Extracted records
..............................
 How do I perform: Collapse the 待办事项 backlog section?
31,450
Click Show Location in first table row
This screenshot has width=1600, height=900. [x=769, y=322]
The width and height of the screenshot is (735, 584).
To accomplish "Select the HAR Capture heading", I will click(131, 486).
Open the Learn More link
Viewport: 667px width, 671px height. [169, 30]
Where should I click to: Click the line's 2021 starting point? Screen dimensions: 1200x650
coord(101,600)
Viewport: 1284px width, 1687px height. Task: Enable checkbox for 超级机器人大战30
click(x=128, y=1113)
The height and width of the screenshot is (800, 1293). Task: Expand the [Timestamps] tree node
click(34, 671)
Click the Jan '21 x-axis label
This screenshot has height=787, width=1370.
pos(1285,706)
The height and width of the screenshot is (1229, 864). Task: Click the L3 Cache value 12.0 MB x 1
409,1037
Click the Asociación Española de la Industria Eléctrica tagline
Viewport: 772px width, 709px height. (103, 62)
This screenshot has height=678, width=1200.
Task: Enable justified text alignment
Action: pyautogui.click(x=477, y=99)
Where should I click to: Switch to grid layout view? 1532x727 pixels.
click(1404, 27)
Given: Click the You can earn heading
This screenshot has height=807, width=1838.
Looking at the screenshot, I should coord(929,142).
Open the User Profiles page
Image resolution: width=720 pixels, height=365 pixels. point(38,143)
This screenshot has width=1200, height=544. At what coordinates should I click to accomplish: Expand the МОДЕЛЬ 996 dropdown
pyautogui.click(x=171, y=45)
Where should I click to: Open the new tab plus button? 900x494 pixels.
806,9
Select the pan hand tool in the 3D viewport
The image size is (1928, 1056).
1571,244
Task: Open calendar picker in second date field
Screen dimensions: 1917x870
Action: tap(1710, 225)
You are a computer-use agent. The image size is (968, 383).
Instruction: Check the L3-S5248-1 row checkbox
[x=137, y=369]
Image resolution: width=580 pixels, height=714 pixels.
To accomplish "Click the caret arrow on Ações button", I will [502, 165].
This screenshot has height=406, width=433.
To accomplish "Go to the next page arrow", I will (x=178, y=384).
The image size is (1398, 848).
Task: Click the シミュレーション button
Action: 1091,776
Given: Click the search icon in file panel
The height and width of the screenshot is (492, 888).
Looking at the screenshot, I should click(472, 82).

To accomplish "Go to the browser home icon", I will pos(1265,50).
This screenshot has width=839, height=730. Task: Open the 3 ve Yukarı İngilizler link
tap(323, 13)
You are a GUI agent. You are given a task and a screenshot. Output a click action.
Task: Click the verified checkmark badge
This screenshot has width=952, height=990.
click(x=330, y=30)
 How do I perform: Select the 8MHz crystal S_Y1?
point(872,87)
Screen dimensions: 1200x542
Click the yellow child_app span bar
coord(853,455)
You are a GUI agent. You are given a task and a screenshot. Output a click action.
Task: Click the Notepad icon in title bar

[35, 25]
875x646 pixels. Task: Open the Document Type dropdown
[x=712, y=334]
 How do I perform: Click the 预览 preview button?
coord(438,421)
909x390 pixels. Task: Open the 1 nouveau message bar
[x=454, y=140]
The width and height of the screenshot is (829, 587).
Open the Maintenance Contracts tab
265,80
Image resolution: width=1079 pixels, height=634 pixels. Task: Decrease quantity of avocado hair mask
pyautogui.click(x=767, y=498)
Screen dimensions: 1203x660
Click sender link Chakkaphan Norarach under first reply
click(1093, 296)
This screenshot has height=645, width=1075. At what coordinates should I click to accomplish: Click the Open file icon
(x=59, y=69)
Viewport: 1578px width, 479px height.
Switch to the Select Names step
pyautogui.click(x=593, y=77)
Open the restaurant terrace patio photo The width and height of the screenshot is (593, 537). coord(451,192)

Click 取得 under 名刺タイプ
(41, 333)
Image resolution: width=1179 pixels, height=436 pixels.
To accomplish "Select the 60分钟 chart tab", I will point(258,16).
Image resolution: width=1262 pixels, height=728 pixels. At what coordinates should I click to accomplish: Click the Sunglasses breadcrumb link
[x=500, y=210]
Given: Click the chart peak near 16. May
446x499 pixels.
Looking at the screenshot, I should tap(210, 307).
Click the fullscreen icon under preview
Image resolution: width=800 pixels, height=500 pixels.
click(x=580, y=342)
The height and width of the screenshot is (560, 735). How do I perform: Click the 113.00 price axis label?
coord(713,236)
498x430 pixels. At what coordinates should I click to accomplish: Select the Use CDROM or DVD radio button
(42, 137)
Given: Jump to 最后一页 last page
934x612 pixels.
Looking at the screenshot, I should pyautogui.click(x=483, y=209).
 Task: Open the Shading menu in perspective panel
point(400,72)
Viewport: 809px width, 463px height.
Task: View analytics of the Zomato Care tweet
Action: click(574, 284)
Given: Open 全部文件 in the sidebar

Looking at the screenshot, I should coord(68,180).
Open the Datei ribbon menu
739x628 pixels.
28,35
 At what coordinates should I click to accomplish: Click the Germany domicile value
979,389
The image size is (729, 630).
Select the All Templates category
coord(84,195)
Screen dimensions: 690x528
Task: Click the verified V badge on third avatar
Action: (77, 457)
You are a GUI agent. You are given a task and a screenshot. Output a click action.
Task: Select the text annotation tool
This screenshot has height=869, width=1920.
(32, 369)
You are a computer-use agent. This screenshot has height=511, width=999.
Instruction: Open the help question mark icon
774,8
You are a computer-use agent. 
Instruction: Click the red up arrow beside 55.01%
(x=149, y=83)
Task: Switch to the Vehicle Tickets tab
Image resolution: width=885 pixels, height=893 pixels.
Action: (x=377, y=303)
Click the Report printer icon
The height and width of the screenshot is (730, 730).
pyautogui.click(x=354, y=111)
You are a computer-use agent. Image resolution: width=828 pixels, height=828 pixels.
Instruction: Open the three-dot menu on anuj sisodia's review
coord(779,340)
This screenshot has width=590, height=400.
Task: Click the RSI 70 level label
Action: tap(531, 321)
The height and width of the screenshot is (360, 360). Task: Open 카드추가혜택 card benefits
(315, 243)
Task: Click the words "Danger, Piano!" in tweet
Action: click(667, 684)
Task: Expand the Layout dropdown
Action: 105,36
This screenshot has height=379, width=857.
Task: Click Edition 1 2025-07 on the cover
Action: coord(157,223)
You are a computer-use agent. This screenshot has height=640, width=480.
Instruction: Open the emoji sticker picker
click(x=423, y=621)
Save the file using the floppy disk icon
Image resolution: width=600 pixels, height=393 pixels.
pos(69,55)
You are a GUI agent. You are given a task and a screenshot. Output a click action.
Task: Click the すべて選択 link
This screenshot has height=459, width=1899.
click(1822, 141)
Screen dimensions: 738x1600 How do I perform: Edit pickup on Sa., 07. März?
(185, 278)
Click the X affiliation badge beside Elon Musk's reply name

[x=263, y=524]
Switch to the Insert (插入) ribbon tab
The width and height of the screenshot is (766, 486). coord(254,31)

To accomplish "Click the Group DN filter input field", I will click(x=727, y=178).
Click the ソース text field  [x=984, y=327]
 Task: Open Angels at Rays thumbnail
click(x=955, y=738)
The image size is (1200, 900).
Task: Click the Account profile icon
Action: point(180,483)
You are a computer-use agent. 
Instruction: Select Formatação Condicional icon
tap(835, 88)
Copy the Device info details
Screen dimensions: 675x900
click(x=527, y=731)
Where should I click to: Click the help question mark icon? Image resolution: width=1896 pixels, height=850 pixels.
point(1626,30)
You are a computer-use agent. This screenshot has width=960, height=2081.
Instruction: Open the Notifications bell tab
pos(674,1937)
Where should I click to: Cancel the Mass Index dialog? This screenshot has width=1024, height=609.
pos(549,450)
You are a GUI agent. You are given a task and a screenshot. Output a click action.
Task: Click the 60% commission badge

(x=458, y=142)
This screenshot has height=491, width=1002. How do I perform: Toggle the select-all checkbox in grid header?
..............................
EXERCISE REQUIREMENTS: Repeat each of the entries exactly.

RESPONSE:
 How do I perform: Collapse the 待办事项 backlog section?
31,450
Click Show Location in first table row
This screenshot has width=1600, height=900. [x=769, y=322]
The width and height of the screenshot is (735, 584).
To accomplish "Select the HAR Capture heading", I will click(131, 486).
Open the Learn More link
Viewport: 667px width, 671px height. [169, 30]
Where should I click to: Click the line's 2021 starting point? Screen dimensions: 1200x650
coord(101,600)
Viewport: 1284px width, 1687px height. Task: Enable checkbox for 超级机器人大战30
click(x=128, y=1113)
The height and width of the screenshot is (800, 1293). Task: Expand the [Timestamps] tree node
click(34, 671)
Click the Jan '21 x-axis label
This screenshot has height=787, width=1370.
pos(1285,706)
The height and width of the screenshot is (1229, 864). Task: Click the L3 Cache value 12.0 MB x 1
409,1037
Click the Asociación Española de la Industria Eléctrica tagline
Viewport: 772px width, 709px height. (103, 62)
This screenshot has height=678, width=1200.
Task: Enable justified text alignment
Action: pyautogui.click(x=477, y=99)
Where should I click to: Switch to grid layout view? 1532x727 pixels.
click(1404, 27)
Given: Click the You can earn heading
This screenshot has height=807, width=1838.
Looking at the screenshot, I should coord(929,142).
Open the User Profiles page
Image resolution: width=720 pixels, height=365 pixels. point(38,143)
This screenshot has width=1200, height=544. At what coordinates should I click to accomplish: Expand the МОДЕЛЬ 996 dropdown
pyautogui.click(x=171, y=45)
Where should I click to: Open the new tab plus button? 900x494 pixels.
806,9
Select the pan hand tool in the 3D viewport
The image size is (1928, 1056).
1571,244
Task: Open calendar picker in second date field
Screen dimensions: 1917x870
Action: tap(1710, 225)
You are a computer-use agent. The image size is (968, 383).
Instruction: Check the L3-S5248-1 row checkbox
[x=137, y=369]
Image resolution: width=580 pixels, height=714 pixels.
To accomplish "Click the caret arrow on Ações button", I will [502, 165].
This screenshot has height=406, width=433.
To accomplish "Go to the next page arrow", I will (x=178, y=384).
The image size is (1398, 848).
Task: Click the シミュレーション button
Action: 1091,776
Given: Click the search icon in file panel
The height and width of the screenshot is (492, 888).
Looking at the screenshot, I should click(472, 82).

To accomplish "Go to the browser home icon", I will pos(1265,50).
This screenshot has width=839, height=730. Task: Open the 3 ve Yukarı İngilizler link
tap(323, 13)
You are a GUI agent. You are given a task and a screenshot. Output a click action.
Task: Click the verified checkmark badge
This screenshot has width=952, height=990.
click(x=330, y=30)
 How do I perform: Select the 8MHz crystal S_Y1?
point(872,87)
Screen dimensions: 1200x542
Click the yellow child_app span bar
coord(853,455)
You are a GUI agent. You are given a task and a screenshot. Output a click action.
Task: Click the Notepad icon in title bar

[35, 25]
875x646 pixels. Task: Open the Document Type dropdown
[x=712, y=334]
 How do I perform: Click the 预览 preview button?
coord(438,421)
909x390 pixels. Task: Open the 1 nouveau message bar
[x=454, y=140]
The width and height of the screenshot is (829, 587).
Open the Maintenance Contracts tab
265,80
Image resolution: width=1079 pixels, height=634 pixels. Task: Decrease quantity of avocado hair mask
pyautogui.click(x=767, y=498)
Screen dimensions: 1203x660
Click sender link Chakkaphan Norarach under first reply
click(1093, 296)
This screenshot has height=645, width=1075. At what coordinates should I click to accomplish: Click the Open file icon
(x=59, y=69)
Viewport: 1578px width, 479px height.
Switch to the Select Names step
pyautogui.click(x=593, y=77)
Open the restaurant terrace patio photo The width and height of the screenshot is (593, 537). coord(451,192)

Click 取得 under 名刺タイプ
(41, 333)
Image resolution: width=1179 pixels, height=436 pixels.
To accomplish "Select the 60分钟 chart tab", I will point(258,16).
Image resolution: width=1262 pixels, height=728 pixels. At what coordinates should I click to accomplish: Click the Sunglasses breadcrumb link
[x=500, y=210]
Given: Click the chart peak near 16. May
446x499 pixels.
Looking at the screenshot, I should tap(210, 307).
Click the fullscreen icon under preview
Image resolution: width=800 pixels, height=500 pixels.
click(x=580, y=342)
The height and width of the screenshot is (560, 735). How do I perform: Click the 113.00 price axis label?
coord(713,236)
498x430 pixels. At what coordinates should I click to accomplish: Select the Use CDROM or DVD radio button
(42, 137)
Given: Jump to 最后一页 last page
934x612 pixels.
Looking at the screenshot, I should pyautogui.click(x=483, y=209).
 Task: Open the Shading menu in perspective panel
point(400,72)
Viewport: 809px width, 463px height.
Task: View analytics of the Zomato Care tweet
Action: click(574, 284)
Given: Open 全部文件 in the sidebar

Looking at the screenshot, I should coord(68,180).
Open the Datei ribbon menu
739x628 pixels.
28,35
 At what coordinates should I click to accomplish: Click the Germany domicile value
979,389
The image size is (729, 630).
Select the All Templates category
coord(84,195)
Screen dimensions: 690x528
Task: Click the verified V badge on third avatar
Action: (77, 457)
You are a GUI agent. You are given a task and a screenshot. Output a click action.
Task: Select the text annotation tool
This screenshot has height=869, width=1920.
(32, 369)
You are a computer-use agent. This screenshot has height=511, width=999.
Instruction: Open the help question mark icon
774,8
You are a computer-use agent. 
Instruction: Click the red up arrow beside 55.01%
(x=149, y=83)
Task: Switch to the Vehicle Tickets tab
Image resolution: width=885 pixels, height=893 pixels.
Action: (x=377, y=303)
Click the Report printer icon
The height and width of the screenshot is (730, 730).
pyautogui.click(x=354, y=111)
You are a computer-use agent. Image resolution: width=828 pixels, height=828 pixels.
Instruction: Open the three-dot menu on anuj sisodia's review
coord(779,340)
This screenshot has width=590, height=400.
Task: Click the RSI 70 level label
Action: tap(531, 321)
The height and width of the screenshot is (360, 360). Task: Open 카드추가혜택 card benefits
(315, 243)
Task: Click the words "Danger, Piano!" in tweet
Action: click(667, 684)
Task: Expand the Layout dropdown
Action: 105,36
This screenshot has height=379, width=857.
Task: Click Edition 1 2025-07 on the cover
Action: coord(157,223)
You are a computer-use agent. This screenshot has height=640, width=480.
Instruction: Open the emoji sticker picker
click(x=423, y=621)
Save the file using the floppy disk icon
Image resolution: width=600 pixels, height=393 pixels.
pos(69,55)
You are a GUI agent. You are given a task and a screenshot. Output a click action.
Task: Click the すべて選択 link
This screenshot has height=459, width=1899.
click(1822, 141)
Screen dimensions: 738x1600 How do I perform: Edit pickup on Sa., 07. März?
(185, 278)
Click the X affiliation badge beside Elon Musk's reply name

[x=263, y=524]
Switch to the Insert (插入) ribbon tab
The width and height of the screenshot is (766, 486). coord(254,31)

To accomplish "Click the Group DN filter input field", I will click(x=727, y=178).
Click the ソース text field  [x=984, y=327]
 Task: Open Angels at Rays thumbnail
click(x=955, y=738)
The image size is (1200, 900).
Task: Click the Account profile icon
Action: point(180,483)
You are a computer-use agent. 
Instruction: Select Formatação Condicional icon
tap(835, 88)
Copy the Device info details
Screen dimensions: 675x900
click(x=527, y=731)
Where should I click to: Click the help question mark icon? Image resolution: width=1896 pixels, height=850 pixels.
point(1626,30)
You are a computer-use agent. This screenshot has width=960, height=2081.
Instruction: Open the Notifications bell tab
pos(674,1937)
Where should I click to: Cancel the Mass Index dialog? This screenshot has width=1024, height=609.
pos(549,450)
You are a GUI agent. You are given a task and a screenshot. Output a click action.
Task: Click the 60% commission badge

(x=458, y=142)
This screenshot has height=491, width=1002. How do I perform: Toggle the select-all checkbox in grid header?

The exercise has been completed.